私はそんな狂気じみた顔を直視できずに黙ってしまうと、名前の言いたくない人は小さく笑い続けて言った。
「ふふ、それにね。普通に今ここで憑りつこうとしたら、間違いなく魔法使いはやってきて邪魔をする。でもね、紬が承諾契約して拒まれなければ魔法使いに気づかれる前に憑りつくなんて簡単な事なの」
私は公園で一人の状態だったことを思い出す。もし今、魔法を使われたら一瞬で片が付いてしまうことに今更気づき後悔をしたが、名前の言いたくない人は予想とは違うことを言い出した。
「でも、私は優しいから選ばせてあげる。よーく考えてね、昨日の惨劇を見ていたのなら、どっちが理性的、合理的な選択かを」
名前の言いたくない人が昨日ドーラに対して一方的に攻撃した光景がフラッシュバックし心が痛くなった。

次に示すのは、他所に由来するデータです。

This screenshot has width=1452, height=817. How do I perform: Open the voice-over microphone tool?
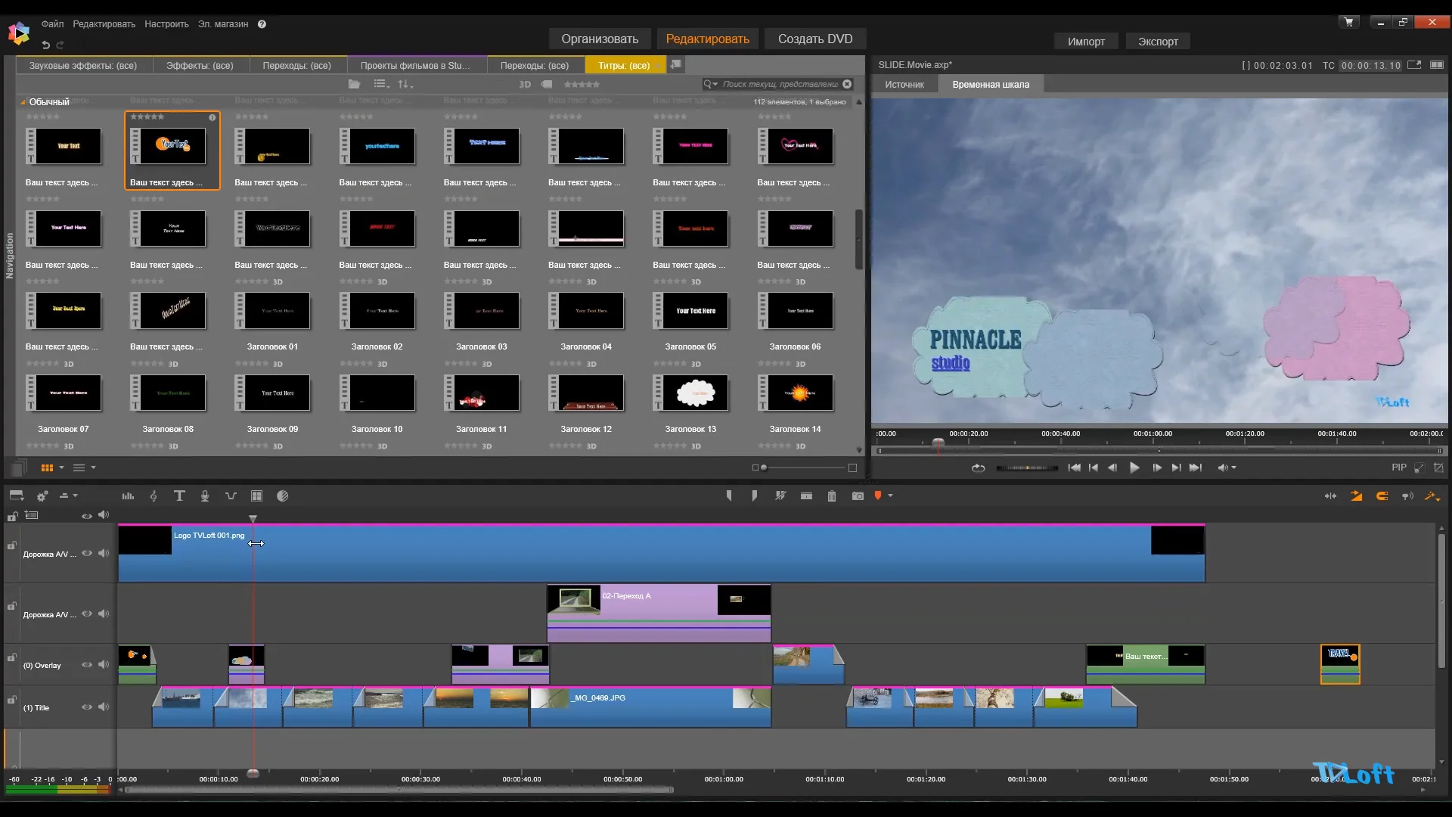(205, 496)
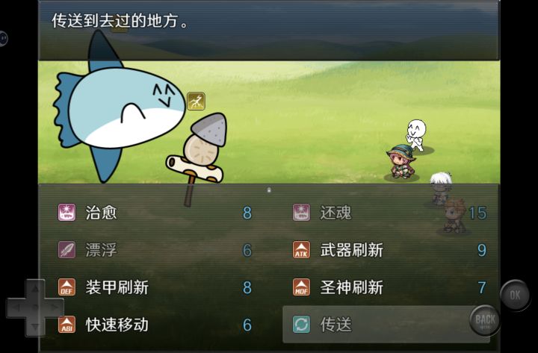Select the 治愈 skill entry
The image size is (538, 353).
pyautogui.click(x=155, y=213)
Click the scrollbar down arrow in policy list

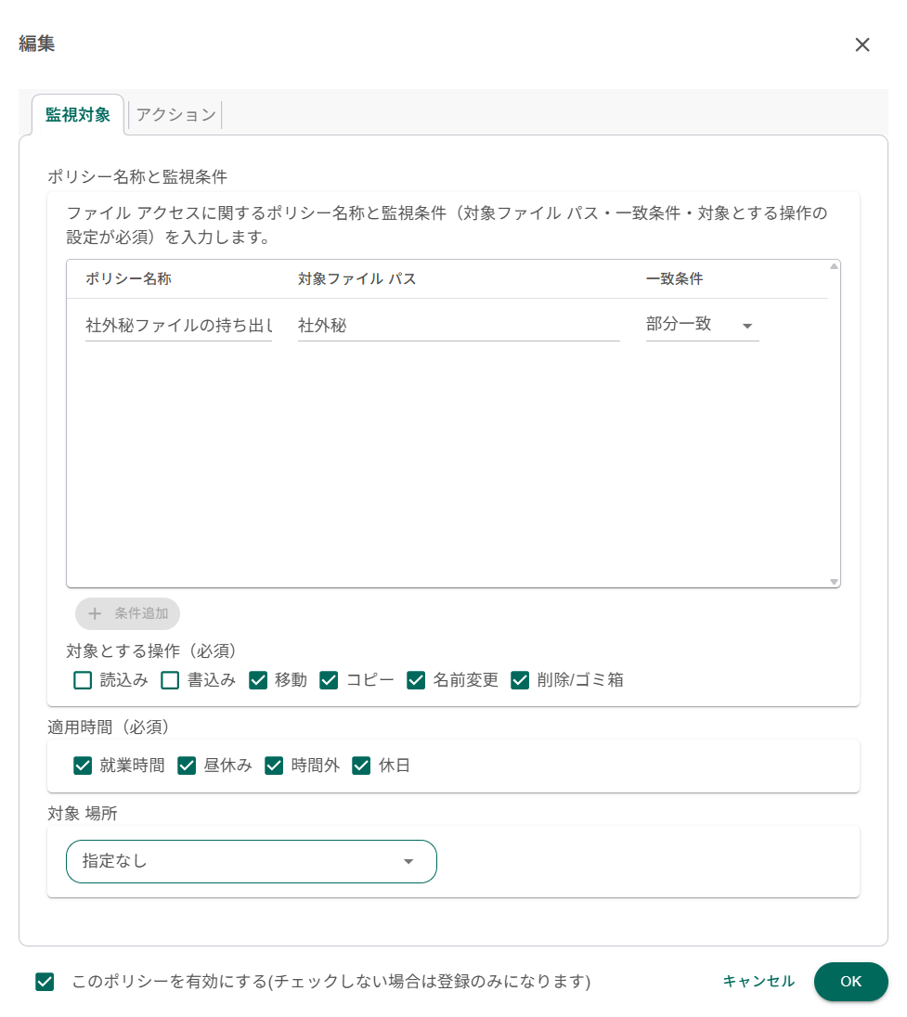coord(834,580)
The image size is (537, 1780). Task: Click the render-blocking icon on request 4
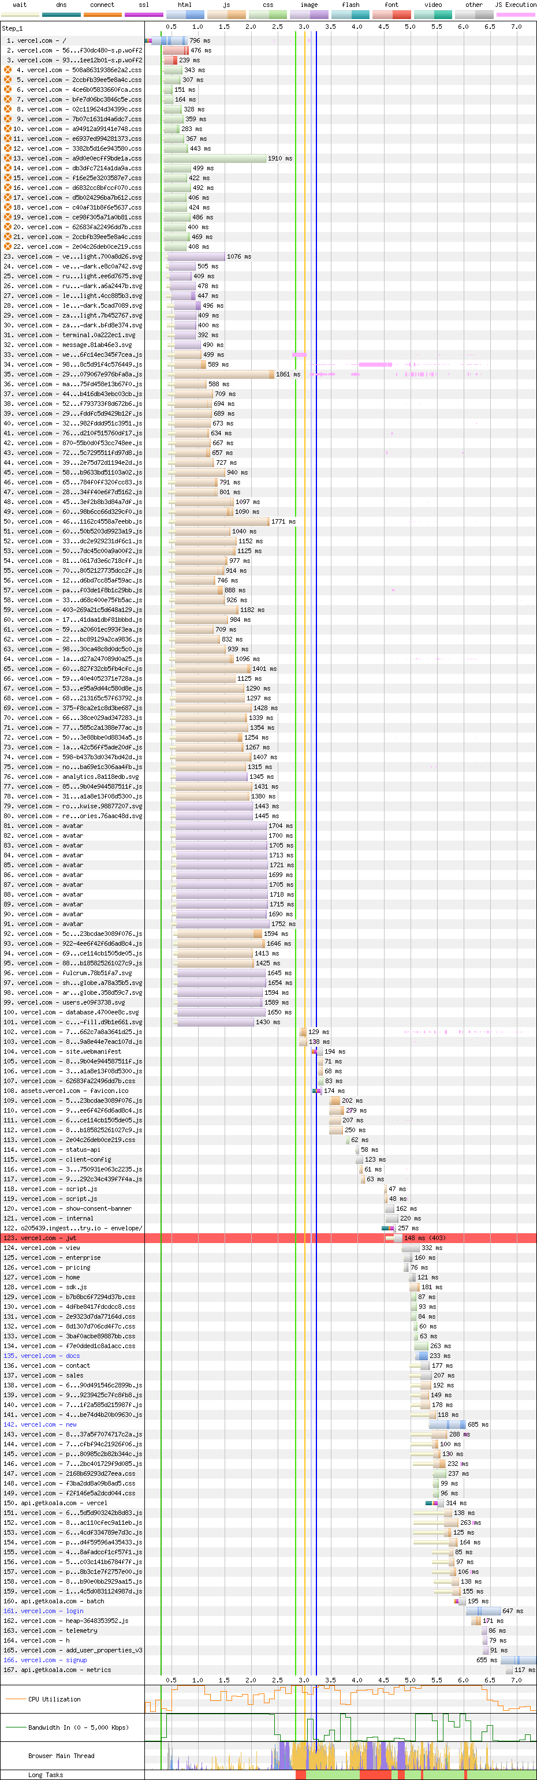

「あの魔法使いに何を吹き込まれたのか知らないけれど。憑りつくって言葉から恐ろしいものだと勘違いしていそうだから言っておくわ。憑りつといっても私はすこしだけ力をもらい受けるだけ、今すぐに交渉を受け入れてくれるなら大サービスで、紬が大切にしているあの動物には二度と姿を現さないと約束するわ」
「……本当に少しの力でいいのね」
昨日のドーラの血が滲んでいた皮膚を思い出す。
もう二度と私の為にあんなことになって欲しくは無い。
自身の問題でこれ以上の被害は出したくないと思い、少しの力ならと口にしていた。